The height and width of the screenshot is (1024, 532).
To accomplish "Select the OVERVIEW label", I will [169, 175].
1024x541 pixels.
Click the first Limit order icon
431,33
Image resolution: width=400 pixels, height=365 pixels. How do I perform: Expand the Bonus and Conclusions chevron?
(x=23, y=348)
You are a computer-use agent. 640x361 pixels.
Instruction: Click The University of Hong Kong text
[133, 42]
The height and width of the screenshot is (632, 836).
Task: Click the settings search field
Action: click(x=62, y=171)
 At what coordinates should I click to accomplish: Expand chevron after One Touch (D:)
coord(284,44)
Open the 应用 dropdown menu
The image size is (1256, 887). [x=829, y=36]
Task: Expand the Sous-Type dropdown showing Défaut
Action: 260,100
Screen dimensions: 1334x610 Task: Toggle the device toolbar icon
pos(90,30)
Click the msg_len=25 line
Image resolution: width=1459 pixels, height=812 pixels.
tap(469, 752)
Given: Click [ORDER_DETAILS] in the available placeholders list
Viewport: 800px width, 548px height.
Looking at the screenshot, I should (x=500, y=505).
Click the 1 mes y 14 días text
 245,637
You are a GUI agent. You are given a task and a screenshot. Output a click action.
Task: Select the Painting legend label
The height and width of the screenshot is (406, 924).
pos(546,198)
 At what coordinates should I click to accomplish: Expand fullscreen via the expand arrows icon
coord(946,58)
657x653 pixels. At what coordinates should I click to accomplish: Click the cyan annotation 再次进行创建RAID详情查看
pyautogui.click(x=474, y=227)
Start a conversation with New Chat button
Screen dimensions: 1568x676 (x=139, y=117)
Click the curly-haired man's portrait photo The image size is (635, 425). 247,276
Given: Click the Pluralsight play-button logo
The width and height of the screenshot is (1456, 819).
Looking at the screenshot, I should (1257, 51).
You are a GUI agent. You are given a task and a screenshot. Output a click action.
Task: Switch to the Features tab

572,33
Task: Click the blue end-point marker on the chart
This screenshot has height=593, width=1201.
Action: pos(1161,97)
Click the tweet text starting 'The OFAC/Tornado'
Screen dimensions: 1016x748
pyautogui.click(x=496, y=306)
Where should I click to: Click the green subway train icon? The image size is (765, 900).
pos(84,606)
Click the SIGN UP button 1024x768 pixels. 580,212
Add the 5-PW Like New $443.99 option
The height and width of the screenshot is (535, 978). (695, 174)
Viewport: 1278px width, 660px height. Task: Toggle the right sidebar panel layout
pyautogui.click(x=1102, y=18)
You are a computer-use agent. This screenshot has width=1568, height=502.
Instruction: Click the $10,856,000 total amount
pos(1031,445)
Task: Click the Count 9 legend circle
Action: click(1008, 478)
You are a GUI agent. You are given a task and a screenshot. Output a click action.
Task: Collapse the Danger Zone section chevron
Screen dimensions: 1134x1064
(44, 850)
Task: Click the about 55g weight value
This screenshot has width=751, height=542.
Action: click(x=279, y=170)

• Exercise description:
Retype every one of the rows above exactly as they appear, line for line.

• Task response:
The height and width of the screenshot is (1024, 532).
To accomplish "Select the OVERVIEW label", I will [169, 175].
1024x541 pixels.
Click the first Limit order icon
431,33
Image resolution: width=400 pixels, height=365 pixels. How do I perform: Expand the Bonus and Conclusions chevron?
(x=23, y=348)
You are a computer-use agent. 640x361 pixels.
Instruction: Click The University of Hong Kong text
[133, 42]
The height and width of the screenshot is (632, 836).
Task: Click the settings search field
Action: click(x=62, y=171)
 At what coordinates should I click to accomplish: Expand chevron after One Touch (D:)
coord(284,44)
Open the 应用 dropdown menu
The image size is (1256, 887). [x=829, y=36]
Task: Expand the Sous-Type dropdown showing Défaut
Action: 260,100
Screen dimensions: 1334x610 Task: Toggle the device toolbar icon
pos(90,30)
Click the msg_len=25 line
Image resolution: width=1459 pixels, height=812 pixels.
tap(469, 752)
Given: Click [ORDER_DETAILS] in the available placeholders list
Viewport: 800px width, 548px height.
Looking at the screenshot, I should (x=500, y=505).
Click the 1 mes y 14 días text
 245,637
You are a GUI agent. You are given a task and a screenshot. Output a click action.
Task: Select the Painting legend label
The height and width of the screenshot is (406, 924).
pos(546,198)
 At what coordinates should I click to accomplish: Expand fullscreen via the expand arrows icon
coord(946,58)
657x653 pixels. At what coordinates should I click to accomplish: Click the cyan annotation 再次进行创建RAID详情查看
pyautogui.click(x=474, y=227)
Start a conversation with New Chat button
Screen dimensions: 1568x676 (x=139, y=117)
Click the curly-haired man's portrait photo The image size is (635, 425). 247,276
Given: Click the Pluralsight play-button logo
The width and height of the screenshot is (1456, 819).
Looking at the screenshot, I should (1257, 51).
You are a GUI agent. You are given a task and a screenshot. Output a click action.
Task: Switch to the Features tab

572,33
Task: Click the blue end-point marker on the chart
This screenshot has height=593, width=1201.
Action: pos(1161,97)
Click the tweet text starting 'The OFAC/Tornado'
Screen dimensions: 1016x748
pyautogui.click(x=496, y=306)
Where should I click to: Click the green subway train icon? The image size is (765, 900).
pos(84,606)
Click the SIGN UP button 1024x768 pixels. 580,212
Add the 5-PW Like New $443.99 option
The height and width of the screenshot is (535, 978). (695, 174)
Viewport: 1278px width, 660px height. Task: Toggle the right sidebar panel layout
pyautogui.click(x=1102, y=18)
You are a computer-use agent. This screenshot has width=1568, height=502.
Instruction: Click the $10,856,000 total amount
pos(1031,445)
Task: Click the Count 9 legend circle
Action: click(1008, 478)
You are a GUI agent. You are given a task and a screenshot. Output a click action.
Task: Collapse the Danger Zone section chevron
Screen dimensions: 1134x1064
(44, 850)
Task: Click the about 55g weight value
This screenshot has width=751, height=542.
Action: click(x=279, y=170)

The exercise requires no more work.